Hoy es lunes y nada mejor que un lunes para recordar que el poeta griego Hesíodo tenía razón. Pienso en cierta moraleja tautológica que podemos extraer de Los trabajos y los días, esos latosos ochocientos versos escritos hace aproximadamente 2700 años: que para cada día hay una actividad y que cada actividad tiene su día. Una idea que parece difícil no ratificar cotidianamente.


Muchos años atrás escuché, en un curso de historia, cómo se dividía la semana laboral de los agricultores antes de la Revolución Industrial. Los martes y los miércoles preparaban sus herramientas, pero no salían a trabajar. Jueves y viernes sí lo hacían. El mismo viernes cobraban y a la noche comenzaba una juerga alcohólica que se extendía hasta el sábado. El domingo estaba la resaca y la misa. El lunes no se trabajaba porque en San Lunes no se trabajaba (“el lunes ni las gallinas ponen”). El martes se reiniciaba el ciclo.
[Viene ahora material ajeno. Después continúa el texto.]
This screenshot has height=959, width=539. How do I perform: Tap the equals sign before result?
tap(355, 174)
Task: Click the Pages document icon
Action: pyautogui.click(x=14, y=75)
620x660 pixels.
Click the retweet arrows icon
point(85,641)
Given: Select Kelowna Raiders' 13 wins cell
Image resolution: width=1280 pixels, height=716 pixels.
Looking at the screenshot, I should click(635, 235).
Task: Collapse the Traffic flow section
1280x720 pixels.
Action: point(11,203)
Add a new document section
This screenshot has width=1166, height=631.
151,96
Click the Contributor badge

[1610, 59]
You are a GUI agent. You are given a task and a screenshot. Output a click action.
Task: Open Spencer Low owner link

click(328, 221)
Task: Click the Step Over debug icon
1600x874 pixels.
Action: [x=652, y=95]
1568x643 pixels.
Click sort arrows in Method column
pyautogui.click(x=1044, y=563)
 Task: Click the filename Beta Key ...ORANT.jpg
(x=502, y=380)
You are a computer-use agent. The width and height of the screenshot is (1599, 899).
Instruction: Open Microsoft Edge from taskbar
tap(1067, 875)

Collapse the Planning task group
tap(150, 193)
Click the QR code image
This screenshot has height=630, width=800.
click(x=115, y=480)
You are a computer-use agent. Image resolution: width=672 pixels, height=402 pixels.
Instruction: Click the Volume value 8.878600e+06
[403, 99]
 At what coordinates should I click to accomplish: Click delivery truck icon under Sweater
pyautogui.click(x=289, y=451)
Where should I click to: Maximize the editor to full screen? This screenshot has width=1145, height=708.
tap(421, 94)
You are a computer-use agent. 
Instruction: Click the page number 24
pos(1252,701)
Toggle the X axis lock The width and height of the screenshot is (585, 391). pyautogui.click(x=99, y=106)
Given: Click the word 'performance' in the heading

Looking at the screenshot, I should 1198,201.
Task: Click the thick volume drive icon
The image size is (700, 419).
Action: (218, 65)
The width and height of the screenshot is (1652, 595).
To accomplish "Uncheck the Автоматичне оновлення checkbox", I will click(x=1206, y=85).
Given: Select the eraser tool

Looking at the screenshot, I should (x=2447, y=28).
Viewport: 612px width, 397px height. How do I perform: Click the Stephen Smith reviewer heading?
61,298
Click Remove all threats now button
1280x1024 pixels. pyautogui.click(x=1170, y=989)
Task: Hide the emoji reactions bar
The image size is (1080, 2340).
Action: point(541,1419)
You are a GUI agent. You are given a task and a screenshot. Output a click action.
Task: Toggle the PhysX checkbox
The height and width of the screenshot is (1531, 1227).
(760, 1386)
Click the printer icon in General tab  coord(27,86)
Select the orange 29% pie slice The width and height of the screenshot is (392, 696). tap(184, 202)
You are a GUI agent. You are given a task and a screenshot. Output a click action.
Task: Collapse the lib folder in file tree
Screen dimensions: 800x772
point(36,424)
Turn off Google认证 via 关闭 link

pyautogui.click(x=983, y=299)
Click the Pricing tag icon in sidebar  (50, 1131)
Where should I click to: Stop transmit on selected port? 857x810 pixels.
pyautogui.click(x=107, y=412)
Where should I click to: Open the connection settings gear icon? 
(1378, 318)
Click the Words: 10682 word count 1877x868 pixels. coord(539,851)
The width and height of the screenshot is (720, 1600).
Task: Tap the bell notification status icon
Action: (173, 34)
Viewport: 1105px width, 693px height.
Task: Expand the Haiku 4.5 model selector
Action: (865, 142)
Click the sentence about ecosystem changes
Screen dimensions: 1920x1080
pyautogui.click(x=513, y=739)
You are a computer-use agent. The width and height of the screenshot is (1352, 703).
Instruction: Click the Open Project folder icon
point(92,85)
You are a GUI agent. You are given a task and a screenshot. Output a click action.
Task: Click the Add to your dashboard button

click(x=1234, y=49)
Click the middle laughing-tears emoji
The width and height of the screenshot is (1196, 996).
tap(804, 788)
Aunque no acabé de creerme el cuento, que alguien sí se lo creyera —que alguien se parara frente a una clase y lo contara con la seguridad de quien cuenta qué desayunó en la mañana— me entusiasmó. No sabría decir por qué. Acaso porque, como con tantas historias que no son ciertas, sí es cierto su principio: que para cada día hay una actividad y que cada actividad tiene su día.

Los sábados son un día clave para la industria del entretenimiento, especialmente juvenil y especialmente nocturna. Creo que por eso dejaron de gustarme los sábados. Las cosas-que-hay-que-hacer-el-sábado-a-la-noche me aburrían ya de adolescente, y ahora que no soy adolescente y que tomé por costumbre llamar a la policía para denunciar ruidos molestos y para alertar sobre jóvenes peligrosos reunidos en las esquinas (seguro que se drogan), me gustan mucho menos. Hoy, que mis aspiraciones son envejecer para convertirme en el anciano huraño que pincha la pelota de los niños del barrio, prefiero los domingos.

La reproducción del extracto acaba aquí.